Louisiana Seafood

This combination of seafood is reminiscent of a clam bake but is much easier to make.

Serves: 4Hands-on: 15 minutesTotal: 25 minutesDifficulty: Easy

Serves: 4


  • 2 shallots, chopped
  • 3 cloves garlic, minced
  • ¼ cup dry white wine
  • 2 Tbs. fresh dill, divided
  • ¼ tsp. fresh thyme leaves
  • 12 raw sea scallops
  • 8 large raw shrimp
  • 8 clams, scrubbed
  • 8 mussels, debearded
  • 2 frozen lobster tails (6 oz. each), thawed, chopped
  • 3 cups prepared yellow rice


  • In a large stock pot, combine shallots, garlic, and wine; bring to a simmer. Simmer until vegetables soften, about 5 minutes.
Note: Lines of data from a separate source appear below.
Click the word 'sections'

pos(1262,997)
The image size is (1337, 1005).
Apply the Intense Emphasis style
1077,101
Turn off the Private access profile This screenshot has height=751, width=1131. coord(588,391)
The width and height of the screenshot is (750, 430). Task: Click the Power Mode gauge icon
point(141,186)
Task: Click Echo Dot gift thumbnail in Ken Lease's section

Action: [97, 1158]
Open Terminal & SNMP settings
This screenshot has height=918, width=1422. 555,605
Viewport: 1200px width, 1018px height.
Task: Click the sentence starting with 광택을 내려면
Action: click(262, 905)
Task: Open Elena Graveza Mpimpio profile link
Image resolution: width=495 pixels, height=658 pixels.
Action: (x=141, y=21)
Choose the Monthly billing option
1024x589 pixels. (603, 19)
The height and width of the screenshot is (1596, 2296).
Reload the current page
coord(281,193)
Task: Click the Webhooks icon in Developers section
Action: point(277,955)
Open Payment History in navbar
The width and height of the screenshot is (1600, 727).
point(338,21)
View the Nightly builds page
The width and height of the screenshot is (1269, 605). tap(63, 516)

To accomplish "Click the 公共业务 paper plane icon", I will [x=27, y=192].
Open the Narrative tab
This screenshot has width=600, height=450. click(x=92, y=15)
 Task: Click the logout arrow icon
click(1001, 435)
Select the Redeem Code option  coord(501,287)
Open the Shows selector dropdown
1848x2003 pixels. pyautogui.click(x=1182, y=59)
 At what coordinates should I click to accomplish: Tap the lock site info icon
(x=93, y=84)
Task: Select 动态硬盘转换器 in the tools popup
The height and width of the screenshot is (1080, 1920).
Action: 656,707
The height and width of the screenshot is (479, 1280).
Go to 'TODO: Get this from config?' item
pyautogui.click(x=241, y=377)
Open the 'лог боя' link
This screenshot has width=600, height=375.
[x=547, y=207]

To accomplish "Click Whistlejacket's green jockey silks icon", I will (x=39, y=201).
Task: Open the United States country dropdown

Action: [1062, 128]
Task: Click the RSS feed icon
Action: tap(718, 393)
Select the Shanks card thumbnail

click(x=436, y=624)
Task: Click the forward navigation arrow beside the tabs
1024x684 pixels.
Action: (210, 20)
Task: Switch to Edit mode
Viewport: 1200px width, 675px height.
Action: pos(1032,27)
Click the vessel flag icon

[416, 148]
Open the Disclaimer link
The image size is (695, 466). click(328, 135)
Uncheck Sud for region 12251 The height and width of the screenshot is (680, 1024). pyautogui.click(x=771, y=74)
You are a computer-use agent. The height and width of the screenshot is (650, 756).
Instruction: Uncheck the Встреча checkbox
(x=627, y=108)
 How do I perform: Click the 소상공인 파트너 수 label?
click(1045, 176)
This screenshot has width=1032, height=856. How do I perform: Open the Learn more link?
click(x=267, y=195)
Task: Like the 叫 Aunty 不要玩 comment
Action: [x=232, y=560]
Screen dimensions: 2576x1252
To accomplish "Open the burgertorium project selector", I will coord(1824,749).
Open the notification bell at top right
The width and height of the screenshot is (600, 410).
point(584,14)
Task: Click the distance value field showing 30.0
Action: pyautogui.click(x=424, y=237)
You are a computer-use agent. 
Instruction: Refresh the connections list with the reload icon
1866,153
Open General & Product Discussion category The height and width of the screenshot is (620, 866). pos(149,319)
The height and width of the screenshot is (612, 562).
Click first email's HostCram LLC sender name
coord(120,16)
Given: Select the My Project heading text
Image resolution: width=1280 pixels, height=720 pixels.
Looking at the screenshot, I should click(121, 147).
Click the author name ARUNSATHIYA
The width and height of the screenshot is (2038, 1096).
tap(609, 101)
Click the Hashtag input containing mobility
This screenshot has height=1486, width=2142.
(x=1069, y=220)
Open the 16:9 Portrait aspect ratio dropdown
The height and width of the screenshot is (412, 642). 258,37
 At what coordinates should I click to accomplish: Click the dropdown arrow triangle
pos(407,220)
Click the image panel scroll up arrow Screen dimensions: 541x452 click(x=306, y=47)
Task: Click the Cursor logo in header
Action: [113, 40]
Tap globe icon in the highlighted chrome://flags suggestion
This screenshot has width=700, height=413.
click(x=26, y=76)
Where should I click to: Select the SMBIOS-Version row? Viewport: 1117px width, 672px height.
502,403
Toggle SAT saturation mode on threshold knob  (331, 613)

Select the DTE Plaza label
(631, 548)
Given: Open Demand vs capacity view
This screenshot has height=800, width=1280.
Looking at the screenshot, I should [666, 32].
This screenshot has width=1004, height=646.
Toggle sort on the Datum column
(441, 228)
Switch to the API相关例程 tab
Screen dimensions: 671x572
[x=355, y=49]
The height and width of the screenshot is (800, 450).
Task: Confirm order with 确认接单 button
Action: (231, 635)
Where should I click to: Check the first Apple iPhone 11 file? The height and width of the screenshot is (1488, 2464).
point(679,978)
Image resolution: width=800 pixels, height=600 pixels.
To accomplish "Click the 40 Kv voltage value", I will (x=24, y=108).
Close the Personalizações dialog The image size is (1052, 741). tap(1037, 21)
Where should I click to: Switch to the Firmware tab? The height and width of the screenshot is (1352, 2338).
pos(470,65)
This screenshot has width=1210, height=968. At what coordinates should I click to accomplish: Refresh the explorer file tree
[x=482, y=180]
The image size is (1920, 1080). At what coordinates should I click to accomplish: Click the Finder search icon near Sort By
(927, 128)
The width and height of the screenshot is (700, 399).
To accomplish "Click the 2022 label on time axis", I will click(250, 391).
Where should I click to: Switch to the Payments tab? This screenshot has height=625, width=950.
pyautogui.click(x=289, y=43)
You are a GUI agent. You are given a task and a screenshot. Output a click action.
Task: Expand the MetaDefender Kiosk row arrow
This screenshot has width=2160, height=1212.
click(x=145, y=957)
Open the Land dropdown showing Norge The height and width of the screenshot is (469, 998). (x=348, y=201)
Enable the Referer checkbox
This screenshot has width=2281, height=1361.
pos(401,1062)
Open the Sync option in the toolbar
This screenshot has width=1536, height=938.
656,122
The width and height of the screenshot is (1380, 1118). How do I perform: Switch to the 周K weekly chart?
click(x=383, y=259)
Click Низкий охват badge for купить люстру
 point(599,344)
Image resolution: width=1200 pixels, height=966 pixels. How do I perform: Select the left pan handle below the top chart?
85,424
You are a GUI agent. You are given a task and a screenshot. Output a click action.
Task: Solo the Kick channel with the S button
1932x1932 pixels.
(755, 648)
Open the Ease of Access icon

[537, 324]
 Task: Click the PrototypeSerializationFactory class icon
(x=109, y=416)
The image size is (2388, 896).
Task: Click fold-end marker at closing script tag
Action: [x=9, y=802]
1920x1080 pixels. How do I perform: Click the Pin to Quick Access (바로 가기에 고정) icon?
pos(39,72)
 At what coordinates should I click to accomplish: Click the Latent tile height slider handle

Add 1 tablespoon fresh dill and thyme.
  • Add seafood except lobster; cover and cook for 6 to 8 minutes, shaking pot frequently, until shrimp curl, scallops are opaque, and clams and mussels open. Discard any clams and mussels that do not open.
  • Remove cover and add lobster; cook and stir until lobster is hot, about 2 to 3 minutes longer. Serve over hot cooked rice with remaining fresh dill.